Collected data

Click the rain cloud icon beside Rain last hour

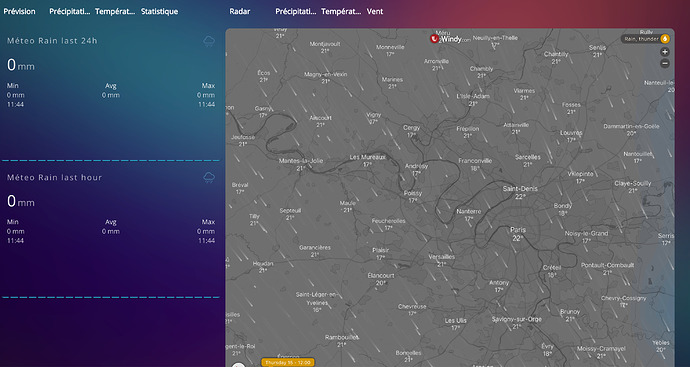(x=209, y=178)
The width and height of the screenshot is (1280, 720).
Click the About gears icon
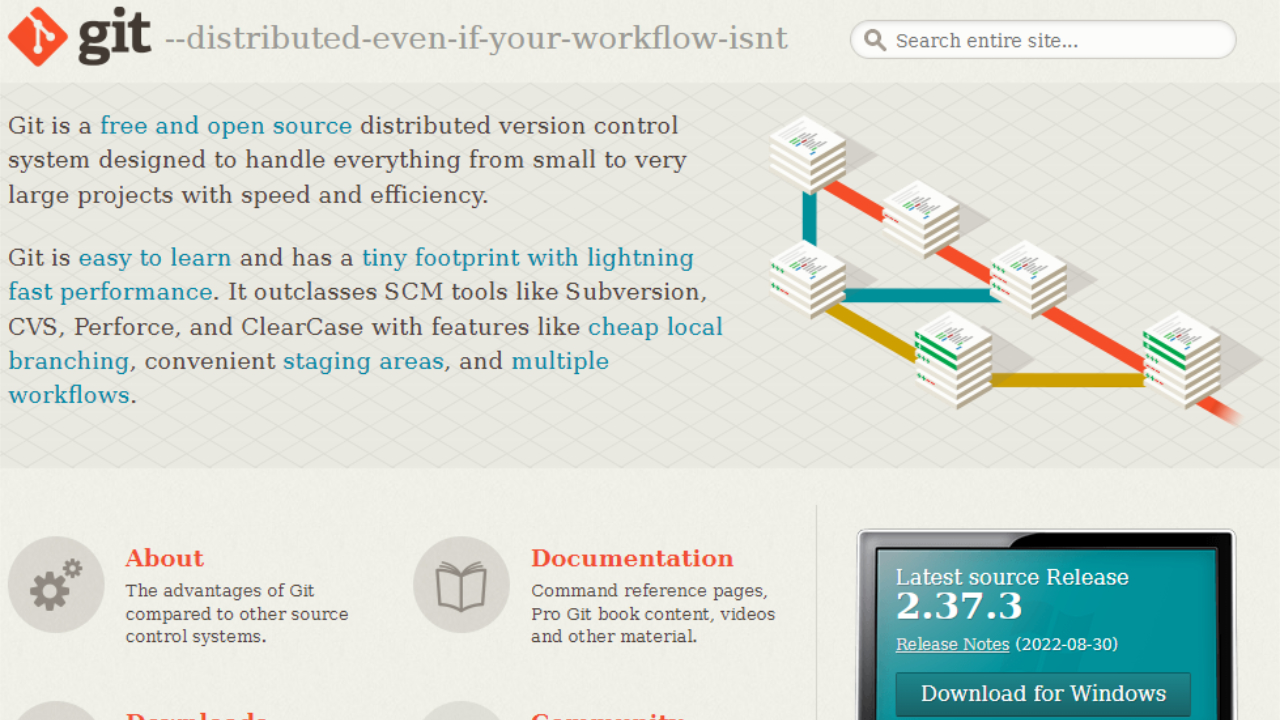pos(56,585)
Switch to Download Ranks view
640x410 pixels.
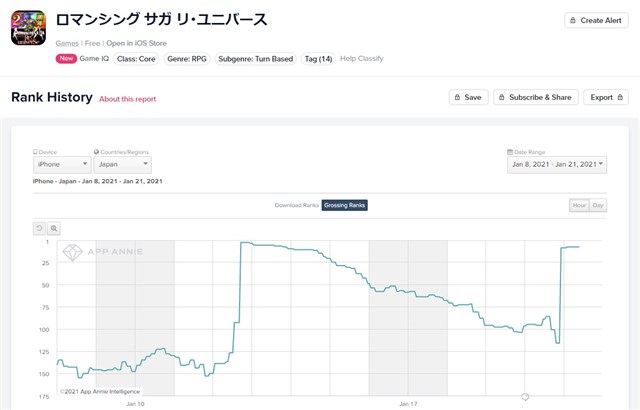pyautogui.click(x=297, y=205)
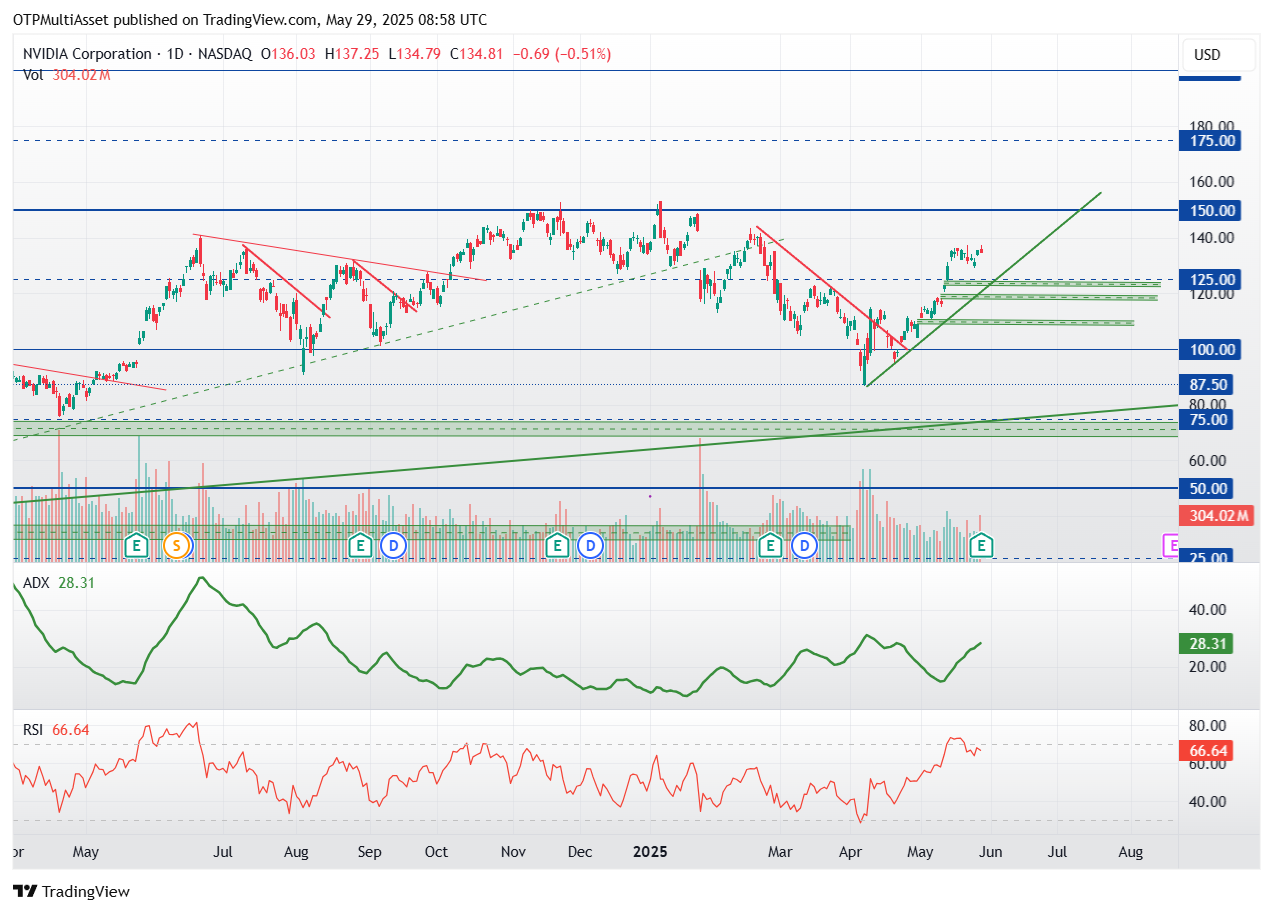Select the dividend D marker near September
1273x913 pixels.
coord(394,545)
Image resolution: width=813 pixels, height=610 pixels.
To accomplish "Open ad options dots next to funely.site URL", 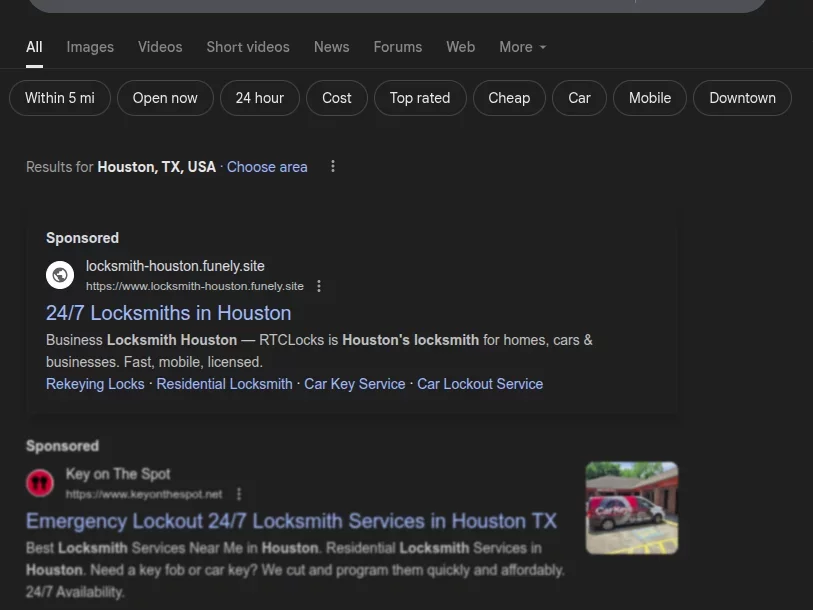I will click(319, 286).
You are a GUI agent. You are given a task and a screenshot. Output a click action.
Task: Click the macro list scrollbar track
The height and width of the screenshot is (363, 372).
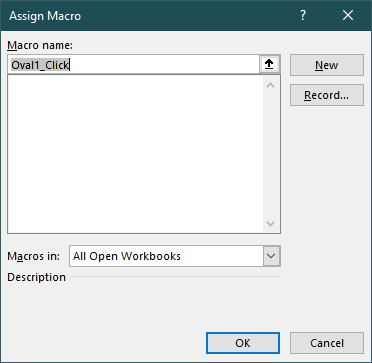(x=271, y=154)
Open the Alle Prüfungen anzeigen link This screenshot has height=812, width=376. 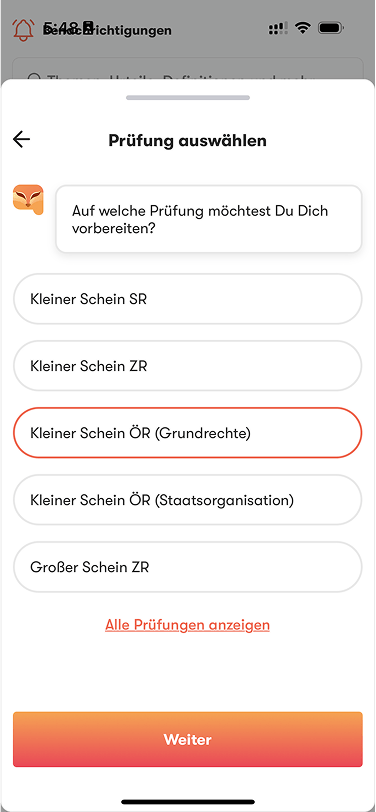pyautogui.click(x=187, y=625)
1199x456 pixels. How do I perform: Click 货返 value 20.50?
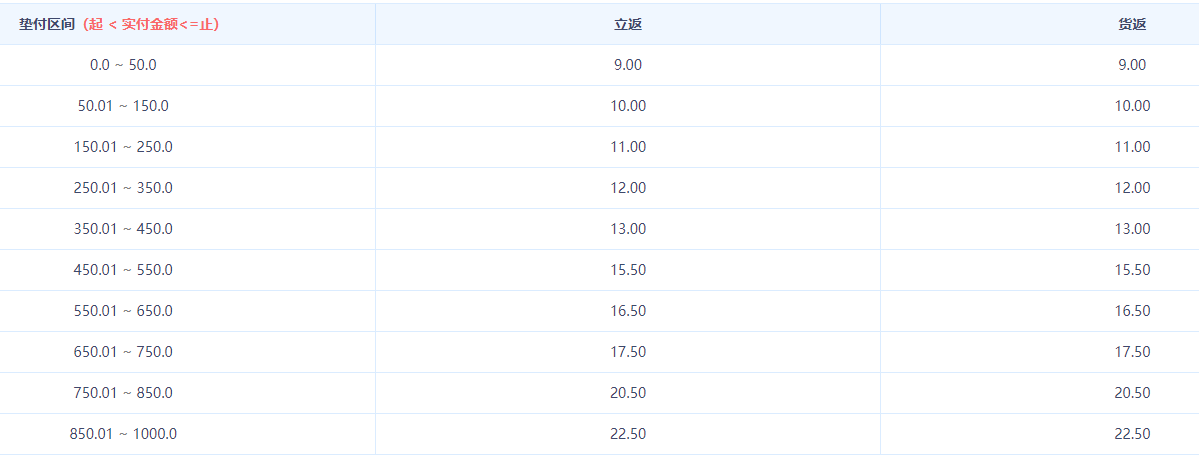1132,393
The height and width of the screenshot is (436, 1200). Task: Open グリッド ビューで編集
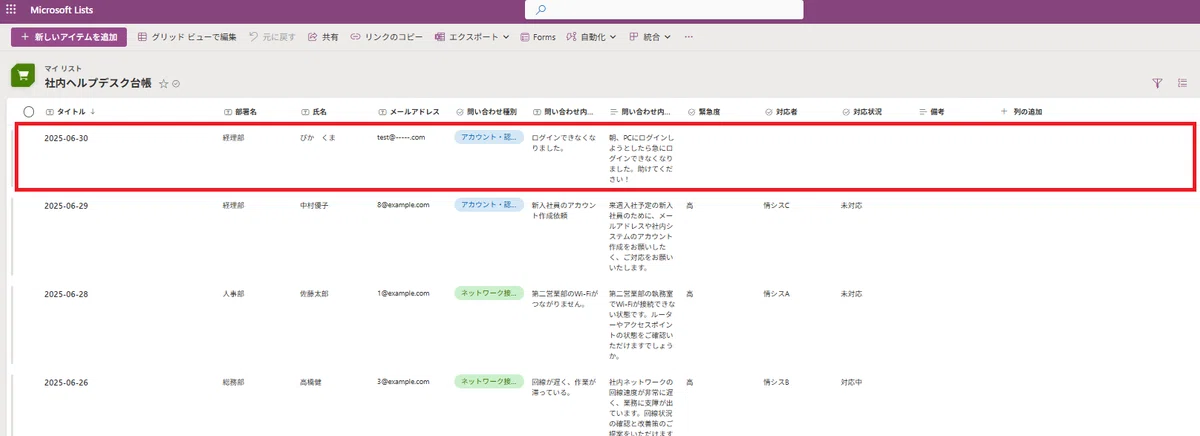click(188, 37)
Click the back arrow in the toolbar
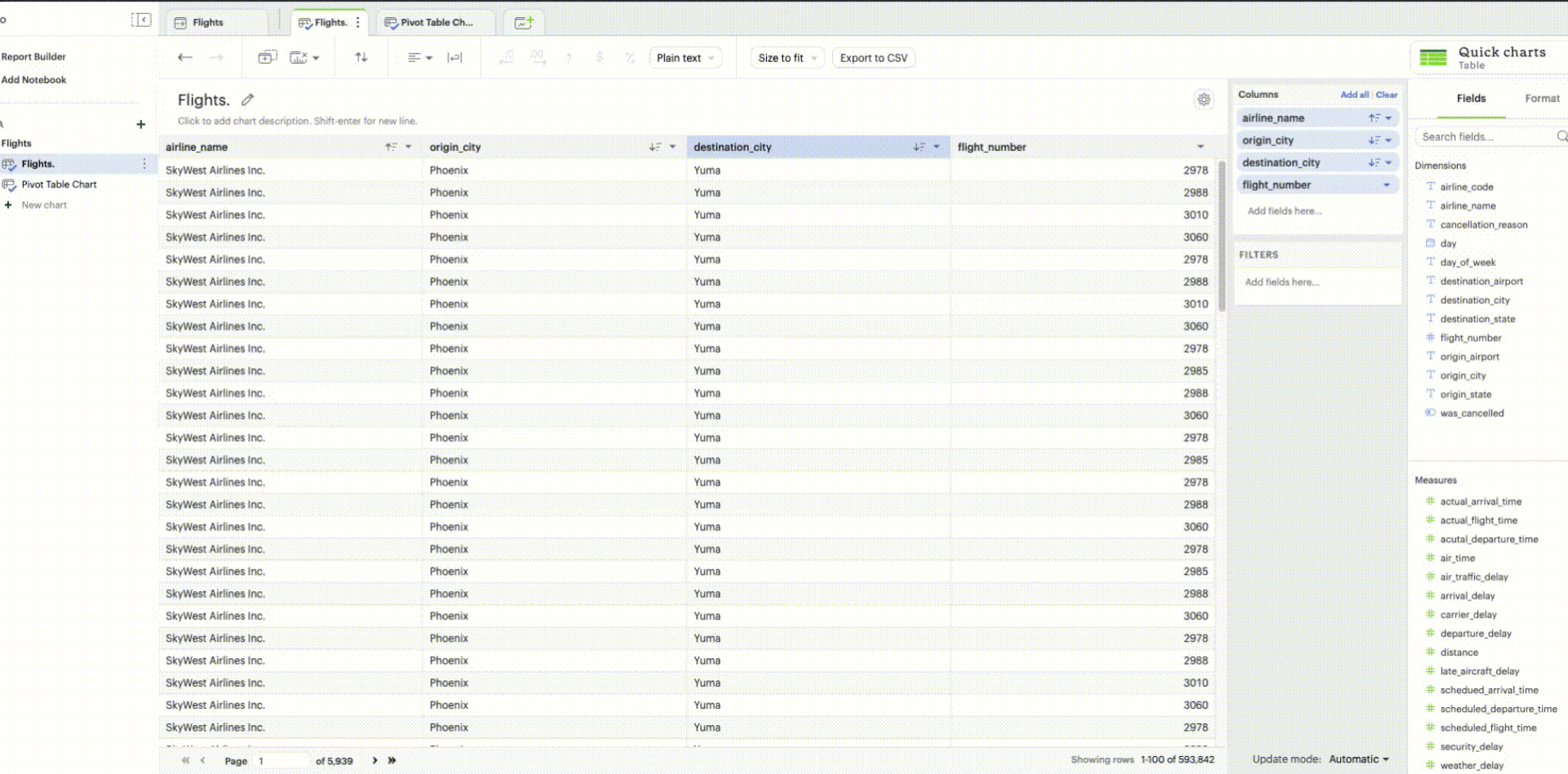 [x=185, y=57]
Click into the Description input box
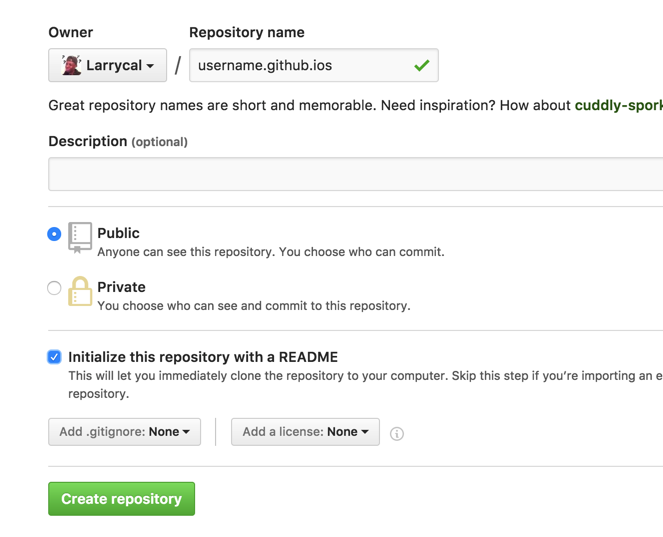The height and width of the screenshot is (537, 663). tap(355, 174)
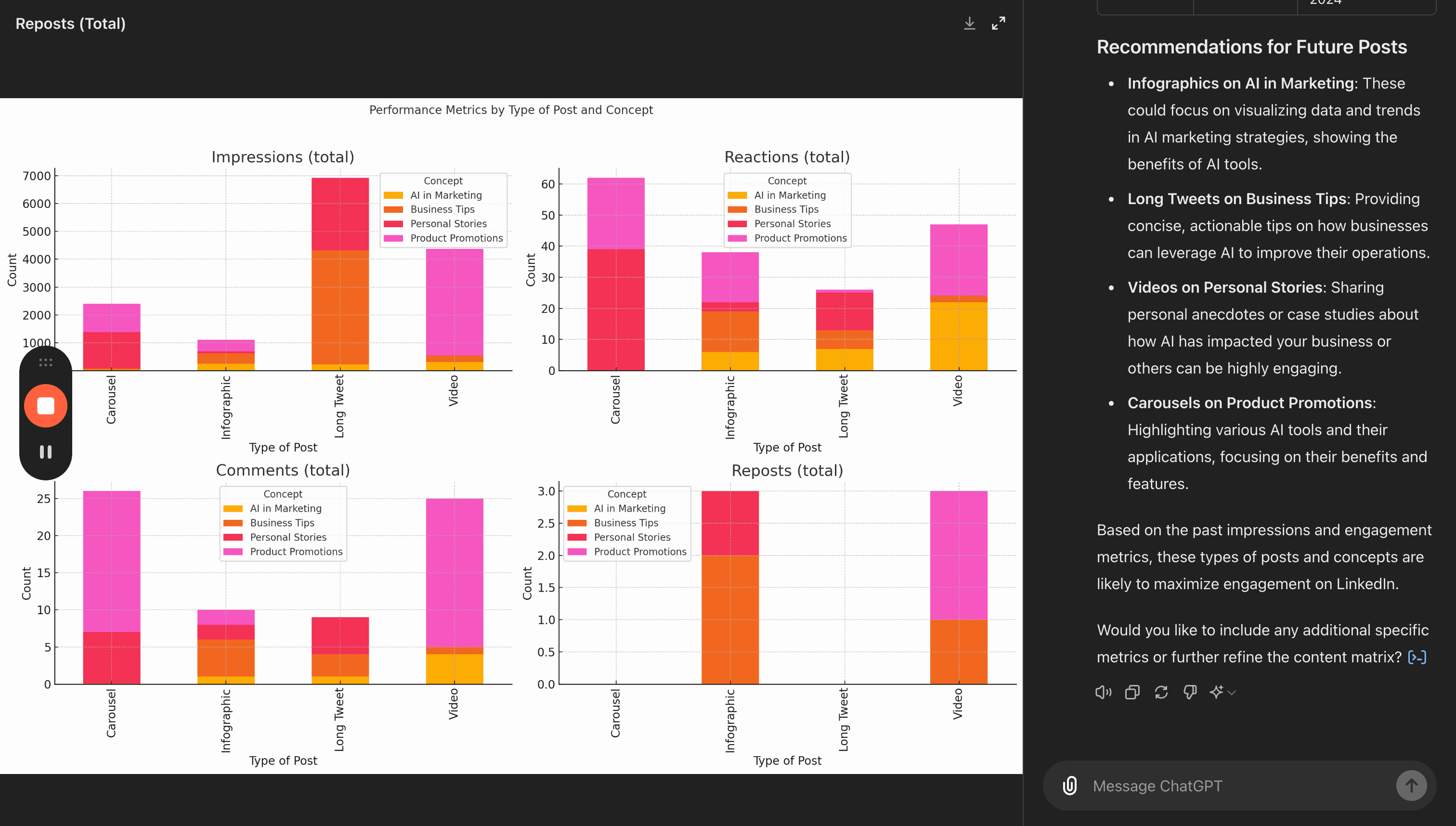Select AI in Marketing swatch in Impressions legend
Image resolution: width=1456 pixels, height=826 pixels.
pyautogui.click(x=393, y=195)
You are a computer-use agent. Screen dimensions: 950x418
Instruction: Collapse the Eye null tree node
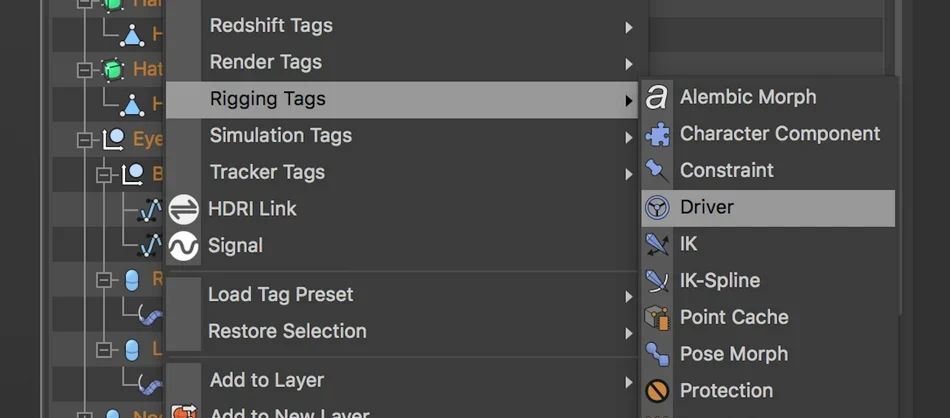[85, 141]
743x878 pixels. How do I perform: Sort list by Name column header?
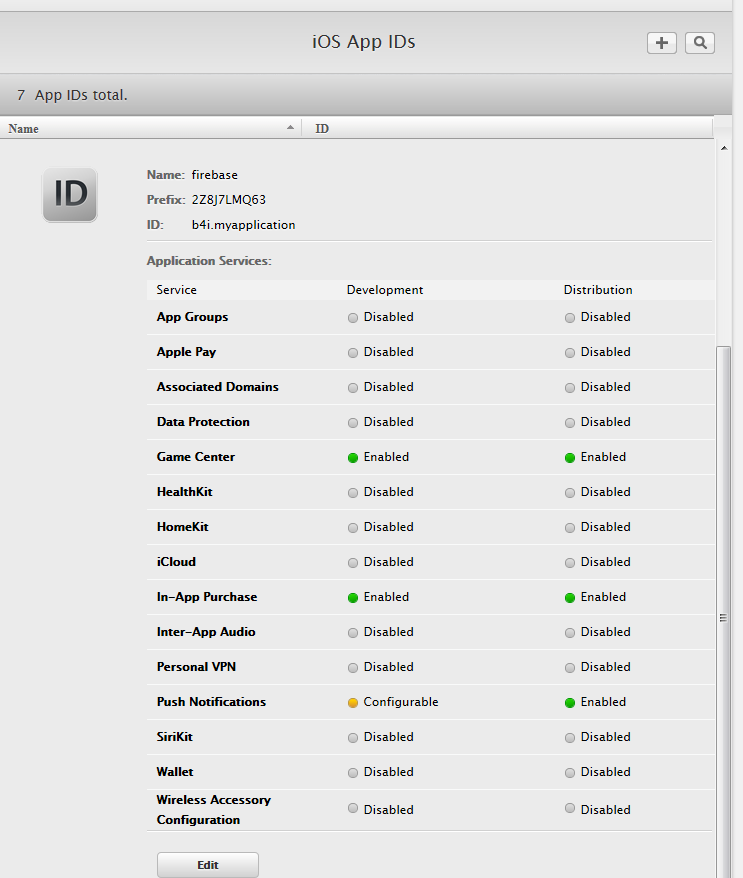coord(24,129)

What is required: Only a number is wanted here: how many lines of the records above hold the word "agent".

Answer for the task: 2